MATERIAL PROVIDED section start
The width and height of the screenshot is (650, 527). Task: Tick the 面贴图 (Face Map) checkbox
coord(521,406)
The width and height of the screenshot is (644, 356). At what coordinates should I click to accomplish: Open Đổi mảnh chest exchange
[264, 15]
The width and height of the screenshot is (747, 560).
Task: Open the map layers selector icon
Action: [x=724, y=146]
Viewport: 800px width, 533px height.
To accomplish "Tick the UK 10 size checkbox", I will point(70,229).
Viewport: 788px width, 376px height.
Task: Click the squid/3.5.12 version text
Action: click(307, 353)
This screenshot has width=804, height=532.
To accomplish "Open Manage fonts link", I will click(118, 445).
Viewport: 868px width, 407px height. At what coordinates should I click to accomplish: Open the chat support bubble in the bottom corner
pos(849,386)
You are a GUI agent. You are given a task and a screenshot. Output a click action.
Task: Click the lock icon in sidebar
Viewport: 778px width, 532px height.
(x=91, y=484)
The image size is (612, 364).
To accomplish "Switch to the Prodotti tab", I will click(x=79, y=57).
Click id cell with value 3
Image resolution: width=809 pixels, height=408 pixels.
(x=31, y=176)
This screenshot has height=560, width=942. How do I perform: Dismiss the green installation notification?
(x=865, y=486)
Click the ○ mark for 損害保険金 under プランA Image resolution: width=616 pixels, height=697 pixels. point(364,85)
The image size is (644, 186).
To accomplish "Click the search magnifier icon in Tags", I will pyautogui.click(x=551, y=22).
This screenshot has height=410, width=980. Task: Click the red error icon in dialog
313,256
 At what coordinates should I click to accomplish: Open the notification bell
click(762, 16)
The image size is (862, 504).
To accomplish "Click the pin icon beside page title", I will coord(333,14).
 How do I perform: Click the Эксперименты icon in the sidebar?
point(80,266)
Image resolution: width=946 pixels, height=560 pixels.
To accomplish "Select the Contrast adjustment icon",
MATERIAL PROVIDED section end
REQUIRED WORK: Your answer should consist only of the lines from the one that holds "The image size is (862, 504)." to the end of the entries above, both ends included, each repeated exactly.

COMPLETED EXERCISE:
The image size is (862, 504).
To accomplish "Click the pin icon beside page title", I will coord(333,14).
 How do I perform: Click the Эксперименты icon in the sidebar?
point(80,266)
Image resolution: width=946 pixels, height=560 pixels.
To accomplish "Select the Contrast adjustment icon",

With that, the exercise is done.